Document segment ->
I suppose there you have an argument against legislation by referendum.

Posted by: oliver | Feb 11, 2005 8:40:35 AM


Posted by: jpe

That ambiguous second sentence, a variant of which was in every proposed amendment, has so much potential for mischief. I wrote a brief post about this back in November re: the Kentucky amendment, which has similar language; the domestic benefits are just the first target of this trojan horse of an amendment.

Posted by: jpe | Feb 11, 2005 9:02:45 AM


Posted by: Terrier

Yep! They say, "now, I'm not a bigot." They even get indignant when you suggest that they want their prejudice to continue to be enshrined in law. But as I've said before, they are emotionally repulsed by homosexuality and the threat of exposure to it is more than they can bear. However, none of that has any place in this discussion! You either support freedom or you don't. You can't allow freedom except for what makes you uncomfortable and expect to have freedom yourself. Quite frankly that's also why I think civil unions are a fat red fish. Some will say they support civil unions - they just don't want the term 'marriage' used - but the point is, the rights of marriage are what we are talking about. Which rights will they subtract from civil unions? Likewise for the little red fish of bestiality, polygamy, polyandry, and whatever else they may drudge up to fuel fear in the minds of the like-minded - none of those little trout concerns them more than the prospect of two men or two women walking thru the local mall holding hands that sport matching rings. To prevent that there is probably very little that they will not do.

Posted by: Terrier | Feb 11, 2005 9:38:19 AM


Posted by: Keith DeRose

There's a similar vagueness is the proposed federal marriage amendment. Backers often claim it doesn't rule out states or local governments from passing measures that would grant some of the legal benefits of marriage to same-sex couples, but I think the wording actually does rule that out. (Well, it doesn't seem to rule out *passing* such legislation, but it does rule out construing any such legislation as granting such benefits. Making it impermissible to construe the leg. as doing what it's designed to do is equivalent to banning it, in my book.)

Posted by: Keith DeRose | Feb 11, 2005 9:43:25 AM


Posted by: rtr

So where's the praise of the NYT for a citizens' initiative? Where's the Hollywood movie staring Julia Roberts?

Domestic partner benefits is as invalid as domestic friends benefits, or benefits giving one the right to transfer such benefits to any and all persons they may so desire. I doubt any or only an extreme minority few care to prevent private businesses and entities from giving out any sort of private benefits they may so desire. Benefits are not given out to domestic partners in the public school system. They are *forced*. They are discriminatory against the religious beliefs of some. The taxpayer is the employer, not the leftist elite and unions dis-educating the children as they rob upwards of 70% from their administrative skim.

Jobs ->
• a. Name every commenter identified by a "Posted by" line in the comment thread above.
• b. For each statement, answer yes or no according to the comment thread above, and quote the words that decide it. (i) jpe wrote a brief post in November about the Kentucky amendment. (ii) Keith DeRose says the proposed federal marriage amendment rules out passing legislation that grants such benefits. (iii) Terrier's comment was posted on Feb 11, 2005 at 9:38:19 AM.
• c. Reproduce the stretch of the comment thread from "So where's the" through "their administrative skim.", keeping every character unchanged.

Provided records ->
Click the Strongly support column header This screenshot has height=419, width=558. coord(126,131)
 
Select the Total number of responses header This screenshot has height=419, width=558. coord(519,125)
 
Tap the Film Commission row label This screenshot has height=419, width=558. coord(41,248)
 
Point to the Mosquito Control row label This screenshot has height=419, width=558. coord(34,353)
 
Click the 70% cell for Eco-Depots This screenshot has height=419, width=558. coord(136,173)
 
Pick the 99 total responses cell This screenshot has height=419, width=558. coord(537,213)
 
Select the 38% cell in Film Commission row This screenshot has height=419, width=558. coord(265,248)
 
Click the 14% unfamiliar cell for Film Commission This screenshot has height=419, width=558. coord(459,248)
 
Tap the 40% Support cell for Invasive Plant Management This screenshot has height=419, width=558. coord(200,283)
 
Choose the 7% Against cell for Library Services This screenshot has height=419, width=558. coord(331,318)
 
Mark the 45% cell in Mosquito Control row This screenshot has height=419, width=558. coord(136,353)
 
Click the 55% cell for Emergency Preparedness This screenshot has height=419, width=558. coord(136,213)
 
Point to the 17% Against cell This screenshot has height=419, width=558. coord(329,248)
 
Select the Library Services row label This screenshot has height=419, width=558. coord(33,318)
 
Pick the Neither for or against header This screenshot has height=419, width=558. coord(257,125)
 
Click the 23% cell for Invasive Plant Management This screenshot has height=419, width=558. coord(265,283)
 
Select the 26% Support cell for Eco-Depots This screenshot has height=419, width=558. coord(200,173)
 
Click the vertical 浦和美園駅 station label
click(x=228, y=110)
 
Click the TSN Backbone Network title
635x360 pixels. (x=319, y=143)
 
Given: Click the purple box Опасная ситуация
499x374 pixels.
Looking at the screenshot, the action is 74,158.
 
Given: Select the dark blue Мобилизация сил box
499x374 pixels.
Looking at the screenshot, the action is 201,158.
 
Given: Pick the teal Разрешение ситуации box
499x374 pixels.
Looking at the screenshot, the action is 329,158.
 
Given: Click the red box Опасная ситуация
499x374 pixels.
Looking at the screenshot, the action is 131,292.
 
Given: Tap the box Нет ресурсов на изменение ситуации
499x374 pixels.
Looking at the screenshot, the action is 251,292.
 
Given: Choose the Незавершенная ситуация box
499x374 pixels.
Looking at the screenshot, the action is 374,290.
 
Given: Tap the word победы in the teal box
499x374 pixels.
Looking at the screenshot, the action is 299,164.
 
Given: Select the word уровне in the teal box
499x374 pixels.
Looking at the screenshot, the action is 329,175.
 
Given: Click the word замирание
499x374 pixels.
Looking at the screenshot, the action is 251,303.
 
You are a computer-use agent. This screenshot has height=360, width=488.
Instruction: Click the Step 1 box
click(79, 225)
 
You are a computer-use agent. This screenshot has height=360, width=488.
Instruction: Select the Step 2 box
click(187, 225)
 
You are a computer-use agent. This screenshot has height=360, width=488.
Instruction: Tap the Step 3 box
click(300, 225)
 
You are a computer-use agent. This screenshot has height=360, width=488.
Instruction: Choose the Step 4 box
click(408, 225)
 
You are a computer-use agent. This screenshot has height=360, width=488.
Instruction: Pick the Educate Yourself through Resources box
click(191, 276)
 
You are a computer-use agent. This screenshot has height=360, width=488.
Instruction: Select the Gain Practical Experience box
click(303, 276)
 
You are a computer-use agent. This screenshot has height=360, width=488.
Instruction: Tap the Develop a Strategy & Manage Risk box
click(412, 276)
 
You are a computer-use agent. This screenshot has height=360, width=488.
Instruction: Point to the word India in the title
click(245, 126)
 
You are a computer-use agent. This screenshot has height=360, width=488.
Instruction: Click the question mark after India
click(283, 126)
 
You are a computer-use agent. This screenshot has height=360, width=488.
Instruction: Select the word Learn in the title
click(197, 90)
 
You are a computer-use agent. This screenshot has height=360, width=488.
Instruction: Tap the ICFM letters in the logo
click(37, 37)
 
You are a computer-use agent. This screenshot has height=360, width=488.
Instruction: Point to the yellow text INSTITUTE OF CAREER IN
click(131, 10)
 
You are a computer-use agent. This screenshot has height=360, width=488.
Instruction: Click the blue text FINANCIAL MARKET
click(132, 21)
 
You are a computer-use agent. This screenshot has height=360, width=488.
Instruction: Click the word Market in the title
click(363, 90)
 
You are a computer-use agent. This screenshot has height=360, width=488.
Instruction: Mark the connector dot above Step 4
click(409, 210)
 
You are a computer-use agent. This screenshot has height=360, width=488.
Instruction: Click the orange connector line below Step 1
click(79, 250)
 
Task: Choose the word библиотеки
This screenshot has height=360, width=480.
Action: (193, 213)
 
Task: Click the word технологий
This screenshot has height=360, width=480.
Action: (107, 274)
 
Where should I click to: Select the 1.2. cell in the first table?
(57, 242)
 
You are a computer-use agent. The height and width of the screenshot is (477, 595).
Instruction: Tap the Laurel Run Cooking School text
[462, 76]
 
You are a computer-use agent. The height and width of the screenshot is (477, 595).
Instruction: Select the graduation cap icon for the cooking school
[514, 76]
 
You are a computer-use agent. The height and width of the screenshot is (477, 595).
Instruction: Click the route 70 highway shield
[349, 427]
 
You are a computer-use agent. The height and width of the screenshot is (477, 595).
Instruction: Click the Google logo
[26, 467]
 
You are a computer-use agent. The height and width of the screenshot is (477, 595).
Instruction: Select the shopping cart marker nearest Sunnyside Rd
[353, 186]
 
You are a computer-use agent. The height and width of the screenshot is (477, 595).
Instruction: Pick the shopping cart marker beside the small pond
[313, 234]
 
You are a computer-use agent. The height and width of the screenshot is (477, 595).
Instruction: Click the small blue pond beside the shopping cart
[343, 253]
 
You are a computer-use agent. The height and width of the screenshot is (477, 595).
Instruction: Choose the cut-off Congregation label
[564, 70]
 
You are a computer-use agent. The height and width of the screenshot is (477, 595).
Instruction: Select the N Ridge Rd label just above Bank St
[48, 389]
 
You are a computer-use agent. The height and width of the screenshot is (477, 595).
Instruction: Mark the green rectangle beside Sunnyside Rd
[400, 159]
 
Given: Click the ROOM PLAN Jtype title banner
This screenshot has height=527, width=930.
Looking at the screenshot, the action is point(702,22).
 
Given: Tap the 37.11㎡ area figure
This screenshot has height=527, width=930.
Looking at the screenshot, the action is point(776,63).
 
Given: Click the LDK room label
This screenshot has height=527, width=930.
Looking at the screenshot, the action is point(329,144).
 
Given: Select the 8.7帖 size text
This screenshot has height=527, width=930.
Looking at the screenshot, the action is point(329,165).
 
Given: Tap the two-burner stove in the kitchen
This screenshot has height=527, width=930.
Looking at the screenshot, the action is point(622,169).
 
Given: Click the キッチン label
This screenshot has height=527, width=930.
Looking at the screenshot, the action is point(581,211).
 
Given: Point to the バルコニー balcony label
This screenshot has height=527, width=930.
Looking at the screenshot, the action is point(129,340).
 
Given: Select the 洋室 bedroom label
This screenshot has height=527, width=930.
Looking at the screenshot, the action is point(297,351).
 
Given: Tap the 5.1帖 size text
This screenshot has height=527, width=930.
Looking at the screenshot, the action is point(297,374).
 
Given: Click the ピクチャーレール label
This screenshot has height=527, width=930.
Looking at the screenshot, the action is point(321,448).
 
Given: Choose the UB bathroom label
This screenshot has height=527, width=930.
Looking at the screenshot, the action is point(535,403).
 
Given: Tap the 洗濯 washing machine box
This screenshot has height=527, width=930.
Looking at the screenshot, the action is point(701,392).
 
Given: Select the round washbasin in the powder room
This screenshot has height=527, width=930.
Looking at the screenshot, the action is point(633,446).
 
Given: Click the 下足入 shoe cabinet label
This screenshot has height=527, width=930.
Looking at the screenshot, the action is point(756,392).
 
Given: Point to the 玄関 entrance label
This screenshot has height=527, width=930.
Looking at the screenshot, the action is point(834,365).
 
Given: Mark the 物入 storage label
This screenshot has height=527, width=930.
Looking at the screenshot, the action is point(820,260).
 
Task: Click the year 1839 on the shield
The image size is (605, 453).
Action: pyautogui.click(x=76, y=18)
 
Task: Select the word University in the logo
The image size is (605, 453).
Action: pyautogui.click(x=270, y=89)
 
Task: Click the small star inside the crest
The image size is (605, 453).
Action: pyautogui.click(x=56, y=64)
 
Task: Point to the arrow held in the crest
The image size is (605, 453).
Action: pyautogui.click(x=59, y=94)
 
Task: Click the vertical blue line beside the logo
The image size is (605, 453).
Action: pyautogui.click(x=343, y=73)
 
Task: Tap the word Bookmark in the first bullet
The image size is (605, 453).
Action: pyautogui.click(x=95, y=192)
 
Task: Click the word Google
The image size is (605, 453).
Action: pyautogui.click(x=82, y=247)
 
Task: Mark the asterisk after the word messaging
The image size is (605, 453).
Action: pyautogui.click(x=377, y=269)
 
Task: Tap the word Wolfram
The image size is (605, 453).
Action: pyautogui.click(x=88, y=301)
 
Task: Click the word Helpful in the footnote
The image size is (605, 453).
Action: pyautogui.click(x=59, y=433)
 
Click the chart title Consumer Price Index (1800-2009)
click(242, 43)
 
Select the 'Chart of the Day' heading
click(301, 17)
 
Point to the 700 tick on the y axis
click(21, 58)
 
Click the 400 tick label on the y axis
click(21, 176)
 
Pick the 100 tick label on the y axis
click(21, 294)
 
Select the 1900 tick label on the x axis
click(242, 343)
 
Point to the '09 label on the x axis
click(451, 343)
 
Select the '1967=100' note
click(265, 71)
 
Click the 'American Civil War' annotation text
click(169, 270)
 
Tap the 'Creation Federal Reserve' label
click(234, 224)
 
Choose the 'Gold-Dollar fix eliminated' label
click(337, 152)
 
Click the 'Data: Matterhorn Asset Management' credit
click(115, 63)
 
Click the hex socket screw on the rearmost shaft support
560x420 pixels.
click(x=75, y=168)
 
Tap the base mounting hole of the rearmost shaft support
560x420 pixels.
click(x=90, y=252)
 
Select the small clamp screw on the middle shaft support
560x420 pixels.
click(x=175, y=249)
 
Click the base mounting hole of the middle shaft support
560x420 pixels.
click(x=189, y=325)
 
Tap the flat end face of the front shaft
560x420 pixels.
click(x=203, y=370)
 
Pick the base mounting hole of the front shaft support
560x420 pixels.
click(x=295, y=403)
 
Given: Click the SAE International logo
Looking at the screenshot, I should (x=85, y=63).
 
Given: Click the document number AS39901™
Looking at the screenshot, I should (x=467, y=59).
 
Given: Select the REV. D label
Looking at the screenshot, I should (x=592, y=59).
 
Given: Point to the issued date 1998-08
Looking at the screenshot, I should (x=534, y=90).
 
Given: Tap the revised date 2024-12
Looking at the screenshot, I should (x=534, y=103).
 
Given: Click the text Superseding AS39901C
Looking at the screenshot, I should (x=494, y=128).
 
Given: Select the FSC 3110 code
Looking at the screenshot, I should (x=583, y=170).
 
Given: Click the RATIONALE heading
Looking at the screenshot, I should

Answers for the exercise ->
• a. oliver, jpe, Terrier, Keith DeRose, rtr

• b.
(i) Yes: "I wrote a brief post about this back in November re: the Kentucky amendment"
(ii) No: "Well, it doesn't seem to rule out *passing* such legislation"
(iii) Yes: "Posted by: Terrier | Feb 11, 2005 9:38:19 AM"

• c.
So where's the praise of the NYT for a citizens' initiative? Where's the Hollywood movie staring Julia Roberts?

Domestic partner benefits is as invalid as domestic friends benefits, or benefits giving one the right to transfer such benefits to any and all persons they may so desire. I doubt any or only an extreme minority few care to prevent private businesses and entities from giving out any sort of private benefits they may so desire. Benefits are not given out to domestic partners in the public school system. They are *forced*. They are discriminatory against the religious beliefs of some. The taxpayer is the employer, not the leftist elite and unions dis-educating the children as they rob upwards of 70% from their administrative skim.